Small still beautiful for Riverside
The story of private equity in Asia is largely one of rising fund sizes and ever larger equity checks. The Riverside Company plans on staying small - a segment it has occupied globally for over 25 years. The mid-market buyout player sees a huge opportunity for this niche in Asia, and expects the region to become the key driver of its growth in the next decade.
Last week, Riverside closed its second Asia-focused buyout fund - Asia-Pacific Fund II (RAF II) - at $235 million after about 12 months in the market, surpassing its original target by 60%.
LPs from Asia and North America account for the largest shares of the fund corpus, with smaller representation from Europe. Investors include Massachusetts Mutual Life Insurance, clients of Macquarie Investment Management, Commonwealth Superannuation Corporation, Development Bank of Japan and Munich Private Equity Partners.
RAF II will target the mature industrial markets of Asia. Around 40% of the fund will be invested in Australia, with Japan and Singapore-Malaysia each accounting for 25%. The remaining 10% will go to South Korea and Hong Kong.
The Singapore-Malaysia axis is a new one for Riverside and investments will be run out of the firm's newly-opened Singapore office. "I think that will be one of our strongest offices in terms of the numbers of deals," says Stuart Baxter, managing partner of Riverside's Asia strategy (pictured).
The firm is looking to buy 11 smaller companies with enterprise values of $25-150 million. RAF I, which launched in 2007 made five acquisitions from a corpus of $28 million. The new fund will follow a similar strategy to its predecessor, targeting family-founded businesses or small corporate carve-outs across healthcare, education, software, specialty manufacturing and franchise-based companies.
"It is difficult for aged owners - in their 60s to 70s - who want to get liquidity from smaller companies to find the buyers," says Baxter. "We are able to find more of these businesses, particularly in the medical devices and manufacturing space, in Singapore and Malaysia than in Hong Kong, where there are more big corporates."
The general objective is to acquire profitable companies with valuable intellectual property and help them institutionalize and go global, doubling or tripling in size over the course of the investment period. Larger PE firms make for willing buyers of these expanding businesses. Half of Riverside's exits have been secondaries, with the rest trade sales to strategic investors.
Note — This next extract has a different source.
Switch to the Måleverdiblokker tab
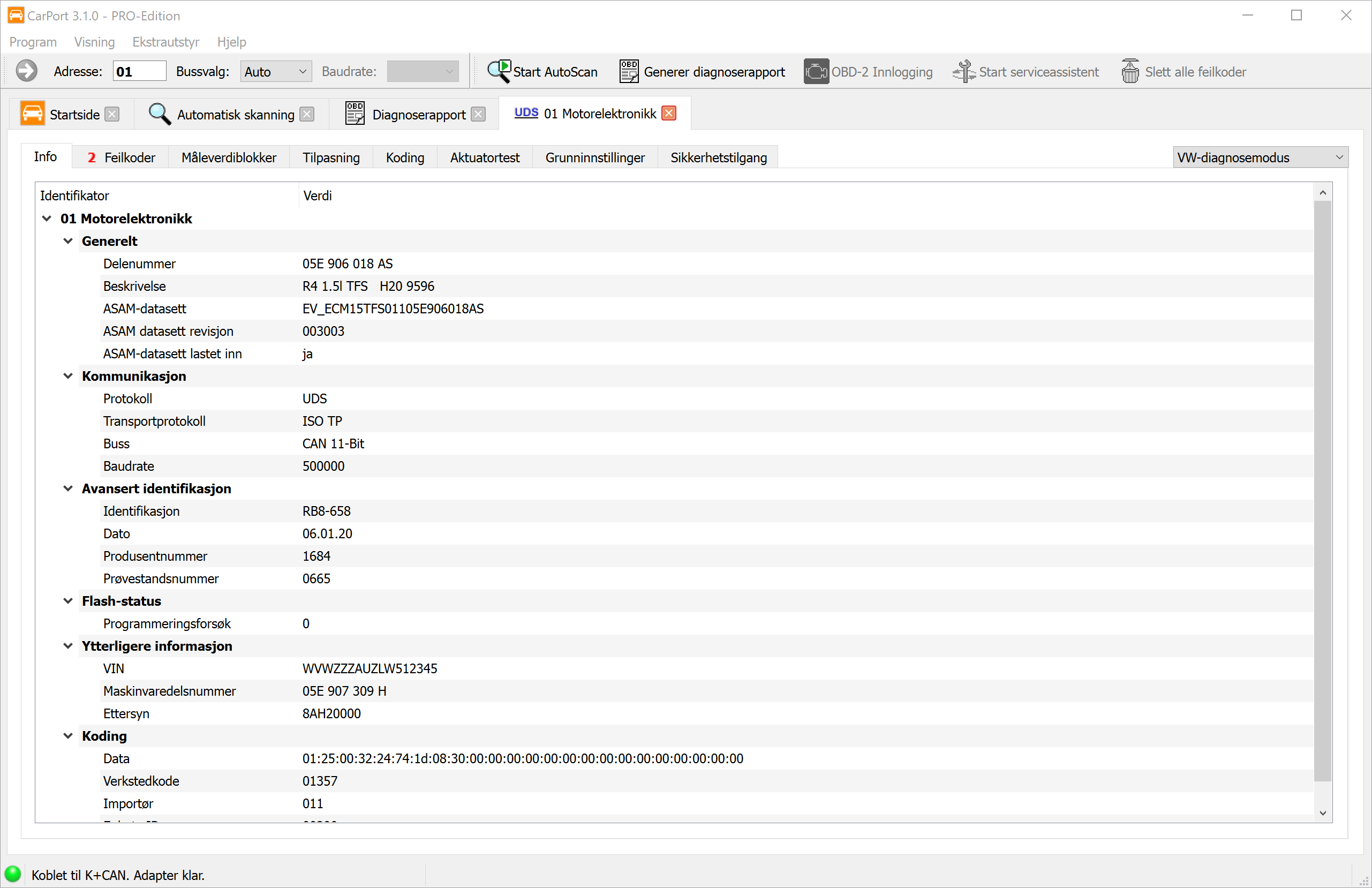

The principal challenge for the private equity firm lies on the investment side, identifying the right deals and then persuading founders to sell. "In bigger deals, people have representatives or investment bankers to help them. Therefore, those deals are more transparent," says Baxter. "But our markets is far less from transparent. People typically don't use brokers. It's more about introductions - and this makes it much more complicated."